*TASK TO COMPLETE*: Retype the records in full, exactly as they stand.

---------- RECORDS TO PROCESS

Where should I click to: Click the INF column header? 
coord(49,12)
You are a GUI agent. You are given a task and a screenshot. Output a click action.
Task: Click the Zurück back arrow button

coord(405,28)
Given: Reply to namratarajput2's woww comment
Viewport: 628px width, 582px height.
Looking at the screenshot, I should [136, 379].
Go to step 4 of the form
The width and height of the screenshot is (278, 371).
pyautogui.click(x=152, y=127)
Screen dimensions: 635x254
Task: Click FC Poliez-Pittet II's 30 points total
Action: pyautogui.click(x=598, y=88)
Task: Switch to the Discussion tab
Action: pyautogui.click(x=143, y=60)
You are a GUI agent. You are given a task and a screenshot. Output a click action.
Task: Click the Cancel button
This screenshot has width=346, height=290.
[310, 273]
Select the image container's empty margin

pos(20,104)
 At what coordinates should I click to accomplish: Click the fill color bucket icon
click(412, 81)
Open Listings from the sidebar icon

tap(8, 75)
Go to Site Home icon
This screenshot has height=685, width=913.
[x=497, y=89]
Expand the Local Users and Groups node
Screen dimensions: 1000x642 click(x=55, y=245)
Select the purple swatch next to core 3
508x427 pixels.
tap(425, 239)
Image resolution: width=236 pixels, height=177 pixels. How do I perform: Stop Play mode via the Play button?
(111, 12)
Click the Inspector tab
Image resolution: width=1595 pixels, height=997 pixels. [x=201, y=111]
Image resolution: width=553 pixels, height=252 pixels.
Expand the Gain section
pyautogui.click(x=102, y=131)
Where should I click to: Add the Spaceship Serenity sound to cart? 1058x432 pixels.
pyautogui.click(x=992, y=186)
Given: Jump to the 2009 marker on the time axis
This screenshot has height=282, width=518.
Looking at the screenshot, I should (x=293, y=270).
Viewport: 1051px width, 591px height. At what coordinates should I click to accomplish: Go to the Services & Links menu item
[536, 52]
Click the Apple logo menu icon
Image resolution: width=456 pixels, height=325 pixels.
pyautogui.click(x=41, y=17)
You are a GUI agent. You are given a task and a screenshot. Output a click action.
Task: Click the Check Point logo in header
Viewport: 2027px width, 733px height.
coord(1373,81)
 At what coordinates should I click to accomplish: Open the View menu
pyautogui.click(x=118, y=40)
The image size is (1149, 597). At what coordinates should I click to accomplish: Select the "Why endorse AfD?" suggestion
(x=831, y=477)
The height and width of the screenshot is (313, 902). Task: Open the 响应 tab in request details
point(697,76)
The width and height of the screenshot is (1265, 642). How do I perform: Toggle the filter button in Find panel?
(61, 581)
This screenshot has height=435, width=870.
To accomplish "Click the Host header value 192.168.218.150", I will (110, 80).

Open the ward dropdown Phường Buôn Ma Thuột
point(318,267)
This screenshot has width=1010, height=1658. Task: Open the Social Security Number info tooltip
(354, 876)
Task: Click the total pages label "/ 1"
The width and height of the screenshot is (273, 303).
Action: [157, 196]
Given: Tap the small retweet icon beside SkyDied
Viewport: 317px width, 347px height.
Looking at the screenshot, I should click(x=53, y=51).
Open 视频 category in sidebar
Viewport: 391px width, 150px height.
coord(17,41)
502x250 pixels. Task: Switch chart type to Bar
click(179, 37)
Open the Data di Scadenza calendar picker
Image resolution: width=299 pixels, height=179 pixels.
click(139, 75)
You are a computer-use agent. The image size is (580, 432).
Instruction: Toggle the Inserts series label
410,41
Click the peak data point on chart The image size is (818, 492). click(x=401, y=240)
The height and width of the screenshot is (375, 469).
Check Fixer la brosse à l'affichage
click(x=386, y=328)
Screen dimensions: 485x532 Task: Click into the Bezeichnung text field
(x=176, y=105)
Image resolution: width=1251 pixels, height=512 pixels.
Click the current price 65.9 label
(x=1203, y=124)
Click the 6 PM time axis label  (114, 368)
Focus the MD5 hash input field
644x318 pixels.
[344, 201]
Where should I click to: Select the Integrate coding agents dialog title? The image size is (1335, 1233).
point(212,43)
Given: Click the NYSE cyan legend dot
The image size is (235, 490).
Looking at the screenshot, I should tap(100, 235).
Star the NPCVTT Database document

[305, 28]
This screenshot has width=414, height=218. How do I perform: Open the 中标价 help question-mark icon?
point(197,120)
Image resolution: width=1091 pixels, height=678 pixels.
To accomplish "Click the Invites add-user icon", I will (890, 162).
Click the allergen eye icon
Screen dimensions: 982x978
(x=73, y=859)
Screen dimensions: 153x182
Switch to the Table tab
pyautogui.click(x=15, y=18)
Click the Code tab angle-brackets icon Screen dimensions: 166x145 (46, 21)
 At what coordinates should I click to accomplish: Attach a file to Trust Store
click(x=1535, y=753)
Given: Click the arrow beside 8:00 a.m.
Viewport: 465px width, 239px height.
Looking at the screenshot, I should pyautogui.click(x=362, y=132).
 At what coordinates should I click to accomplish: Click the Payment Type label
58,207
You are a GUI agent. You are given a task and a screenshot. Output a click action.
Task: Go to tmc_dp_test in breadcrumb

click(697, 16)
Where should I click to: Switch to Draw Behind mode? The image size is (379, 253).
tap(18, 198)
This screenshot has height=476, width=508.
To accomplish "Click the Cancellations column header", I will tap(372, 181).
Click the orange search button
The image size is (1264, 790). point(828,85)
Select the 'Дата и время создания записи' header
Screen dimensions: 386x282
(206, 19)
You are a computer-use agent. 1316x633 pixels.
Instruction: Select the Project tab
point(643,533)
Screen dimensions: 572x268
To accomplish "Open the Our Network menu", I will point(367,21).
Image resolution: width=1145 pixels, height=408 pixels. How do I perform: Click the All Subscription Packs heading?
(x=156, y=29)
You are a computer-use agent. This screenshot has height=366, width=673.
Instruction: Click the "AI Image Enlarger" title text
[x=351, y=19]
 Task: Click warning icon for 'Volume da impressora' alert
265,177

--------------------

*THE ANSWER*:
Where should I click to: Click the INF column header? 
coord(49,12)
You are a GUI agent. You are given a task and a screenshot. Output a click action.
Task: Click the Zurück back arrow button

coord(405,28)
Given: Reply to namratarajput2's woww comment
Viewport: 628px width, 582px height.
Looking at the screenshot, I should [136, 379].
Go to step 4 of the form
The width and height of the screenshot is (278, 371).
pyautogui.click(x=152, y=127)
Screen dimensions: 635x254
Task: Click FC Poliez-Pittet II's 30 points total
Action: pyautogui.click(x=598, y=88)
Task: Switch to the Discussion tab
Action: pyautogui.click(x=143, y=60)
You are a GUI agent. You are given a task and a screenshot. Output a click action.
Task: Click the Cancel button
This screenshot has width=346, height=290.
[310, 273]
Select the image container's empty margin

pos(20,104)
 At what coordinates should I click to accomplish: Click the fill color bucket icon
click(412, 81)
Open Listings from the sidebar icon

tap(8, 75)
Go to Site Home icon
This screenshot has height=685, width=913.
[x=497, y=89]
Expand the Local Users and Groups node
Screen dimensions: 1000x642 click(x=55, y=245)
Select the purple swatch next to core 3
508x427 pixels.
tap(425, 239)
Image resolution: width=236 pixels, height=177 pixels. How do I perform: Stop Play mode via the Play button?
(111, 12)
Click the Inspector tab
Image resolution: width=1595 pixels, height=997 pixels. [x=201, y=111]
Image resolution: width=553 pixels, height=252 pixels.
Expand the Gain section
pyautogui.click(x=102, y=131)
Where should I click to: Add the Spaceship Serenity sound to cart? 1058x432 pixels.
pyautogui.click(x=992, y=186)
Given: Jump to the 2009 marker on the time axis
This screenshot has height=282, width=518.
Looking at the screenshot, I should (x=293, y=270).
Viewport: 1051px width, 591px height. At what coordinates should I click to accomplish: Go to the Services & Links menu item
[536, 52]
Click the Apple logo menu icon
Image resolution: width=456 pixels, height=325 pixels.
pyautogui.click(x=41, y=17)
You are a GUI agent. You are given a task and a screenshot. Output a click action.
Task: Click the Check Point logo in header
Viewport: 2027px width, 733px height.
coord(1373,81)
 At what coordinates should I click to accomplish: Open the View menu
pyautogui.click(x=118, y=40)
The image size is (1149, 597). At what coordinates should I click to accomplish: Select the "Why endorse AfD?" suggestion
(x=831, y=477)
The height and width of the screenshot is (313, 902). Task: Open the 响应 tab in request details
point(697,76)
The width and height of the screenshot is (1265, 642). How do I perform: Toggle the filter button in Find panel?
(61, 581)
This screenshot has height=435, width=870.
To accomplish "Click the Host header value 192.168.218.150", I will (110, 80).

Open the ward dropdown Phường Buôn Ma Thuột
point(318,267)
This screenshot has width=1010, height=1658. Task: Open the Social Security Number info tooltip
(354, 876)
Task: Click the total pages label "/ 1"
The width and height of the screenshot is (273, 303).
Action: [157, 196]
Given: Tap the small retweet icon beside SkyDied
Viewport: 317px width, 347px height.
Looking at the screenshot, I should click(x=53, y=51).
Open 视频 category in sidebar
Viewport: 391px width, 150px height.
coord(17,41)
502x250 pixels. Task: Switch chart type to Bar
click(179, 37)
Open the Data di Scadenza calendar picker
Image resolution: width=299 pixels, height=179 pixels.
click(139, 75)
You are a computer-use agent. The image size is (580, 432).
Instruction: Toggle the Inserts series label
410,41
Click the peak data point on chart The image size is (818, 492). click(x=401, y=240)
The height and width of the screenshot is (375, 469).
Check Fixer la brosse à l'affichage
click(x=386, y=328)
Screen dimensions: 485x532 Task: Click into the Bezeichnung text field
(x=176, y=105)
Image resolution: width=1251 pixels, height=512 pixels.
Click the current price 65.9 label
(x=1203, y=124)
Click the 6 PM time axis label  (114, 368)
Focus the MD5 hash input field
644x318 pixels.
[344, 201]
Where should I click to: Select the Integrate coding agents dialog title? The image size is (1335, 1233).
point(212,43)
Given: Click the NYSE cyan legend dot
The image size is (235, 490).
Looking at the screenshot, I should tap(100, 235).
Star the NPCVTT Database document

[305, 28]
This screenshot has width=414, height=218. How do I perform: Open the 中标价 help question-mark icon?
point(197,120)
Image resolution: width=1091 pixels, height=678 pixels.
To accomplish "Click the Invites add-user icon", I will (890, 162).
Click the allergen eye icon
Screen dimensions: 982x978
(x=73, y=859)
Screen dimensions: 153x182
Switch to the Table tab
pyautogui.click(x=15, y=18)
Click the Code tab angle-brackets icon Screen dimensions: 166x145 (46, 21)
 At what coordinates should I click to accomplish: Attach a file to Trust Store
click(x=1535, y=753)
Given: Click the arrow beside 8:00 a.m.
Viewport: 465px width, 239px height.
Looking at the screenshot, I should pyautogui.click(x=362, y=132).
 At what coordinates should I click to accomplish: Click the Payment Type label
58,207
You are a GUI agent. You are given a task and a screenshot. Output a click action.
Task: Go to tmc_dp_test in breadcrumb

click(697, 16)
Where should I click to: Switch to Draw Behind mode? The image size is (379, 253).
tap(18, 198)
This screenshot has height=476, width=508.
To accomplish "Click the Cancellations column header", I will tap(372, 181).
Click the orange search button
The image size is (1264, 790). point(828,85)
Select the 'Дата и время создания записи' header
Screen dimensions: 386x282
(206, 19)
You are a computer-use agent. 1316x633 pixels.
Instruction: Select the Project tab
point(643,533)
Screen dimensions: 572x268
To accomplish "Open the Our Network menu", I will point(367,21).
Image resolution: width=1145 pixels, height=408 pixels. How do I perform: Click the All Subscription Packs heading?
(x=156, y=29)
You are a computer-use agent. This screenshot has height=366, width=673.
Instruction: Click the "AI Image Enlarger" title text
[x=351, y=19]
 Task: Click warning icon for 'Volume da impressora' alert
265,177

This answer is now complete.